Hace tiempo que las viejas democracias han perdido sus escrúpulos en las relaciones internacionales, que se han relajado con el fin de la Guerra Fría. En tanto esta pervivió, las potencias tenían modo de imponer determinados criterios a su respectiva área de influencia, pero hoy tal cosa es imposible, y, lejos de constatar el fin de la historia que pronosticaba Fukuyama (el éxito definitivo del humanismo democrático, ya sin enemigos), estamos a punto de resignarnos a que otras culturas, con otros códigos nada democráticos y más bien claramente autoritarios, adquieran carta de legitimidad a los ojos de Occidente, como si fuera perfectamente natural que una parte de la humanidad viviera en la indigencia moral, bajo imposiciones.

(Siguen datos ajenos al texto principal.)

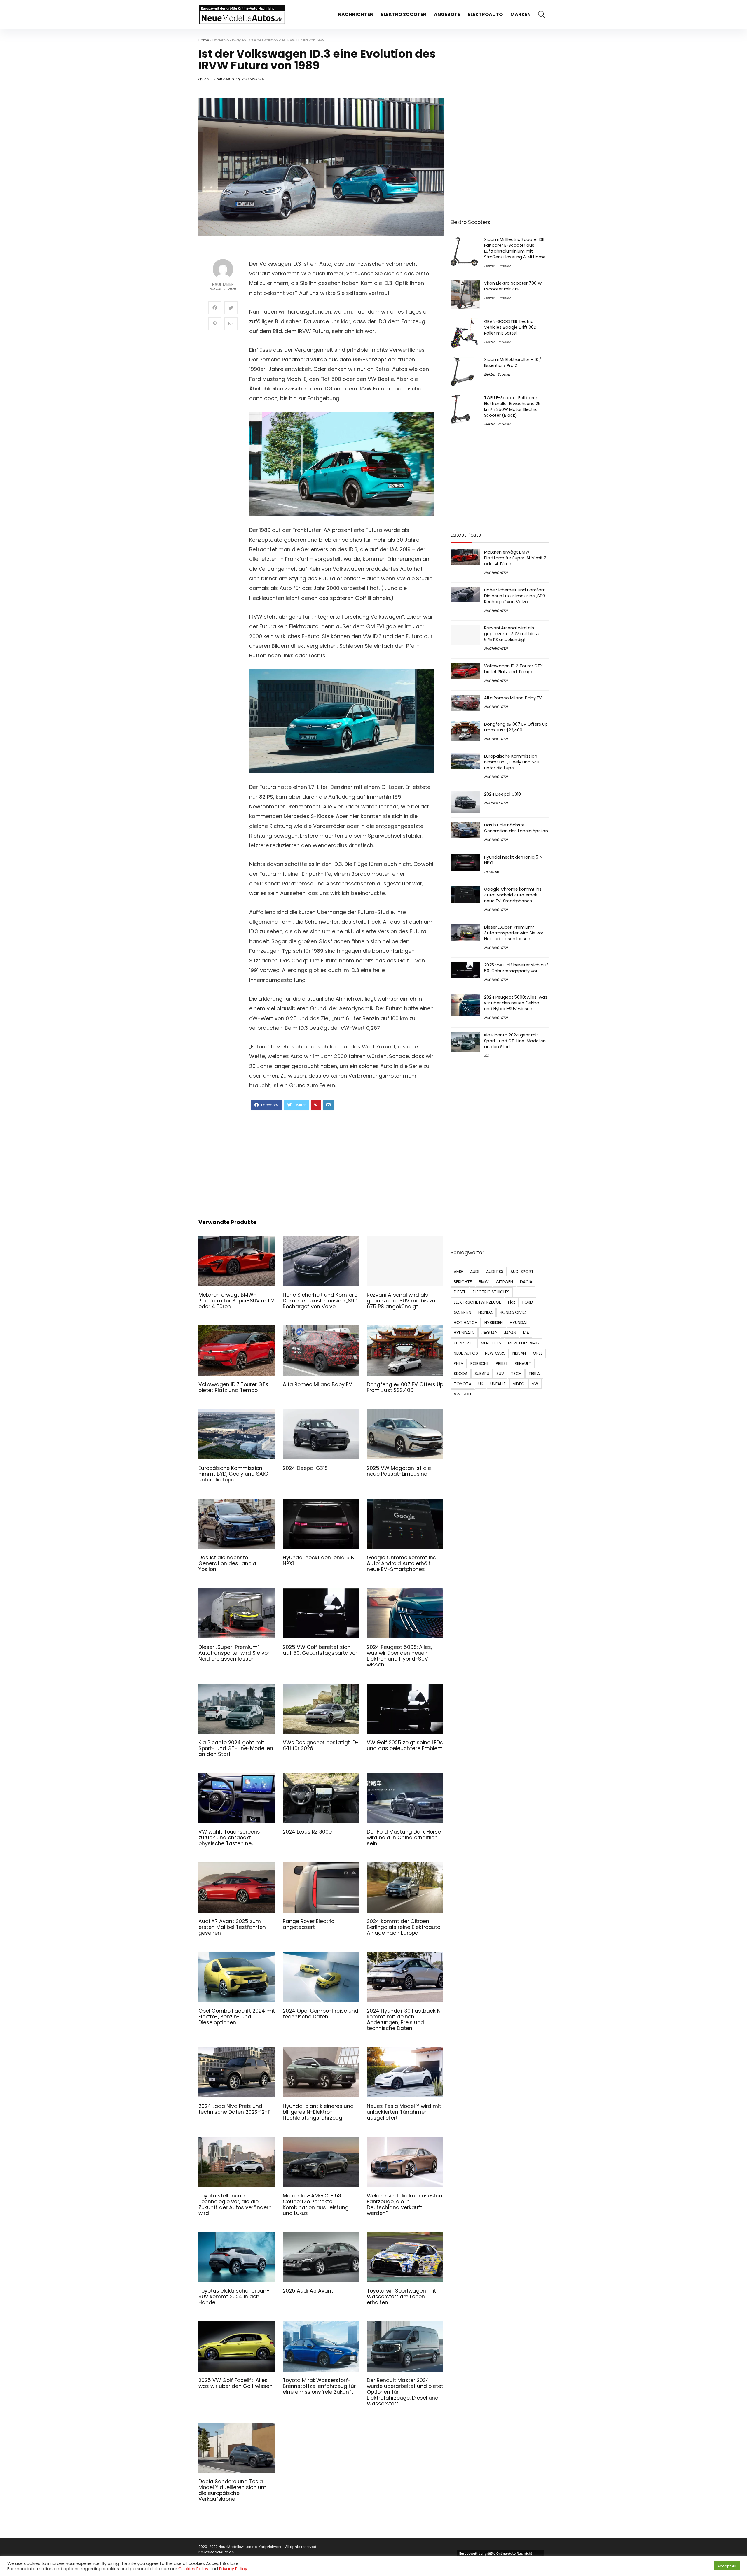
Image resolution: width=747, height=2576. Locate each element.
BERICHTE (463, 1282)
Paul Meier (223, 284)
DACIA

Viene esto a cuento de que en Hong Kong las libertades civiles se van agostando hasta extremos insoportables. China no está dispuesta en absoluto a mantener indefinidamente las libertades democráticas en un territorio que disfrutaba de ellos y que ha regresado a su soberanía. La noticia del cierre del Stand News, el periódico que mantenía la llama democrática, y del encarcelamiento de sus periodistas, no ha provocado apenas reacciones oficiales. Ya se sabe que China es lo que es pero la necesitamos para que nos facilite componentes baratos. Lo acabamos de ver.

En Rusia, se ha desmantelado la ONG Memorial, que defendió los derechos humanos, satanizaba el estalinismo y procuraba resarcir a sus víctimas. Y tampoco ha habido represalias. Quizá ni siquiera las haya cuando Moscú termine de ponerla bajo su bota.

Este es el relativismo moral que muchos temíamos al fin de la Guerra Fría.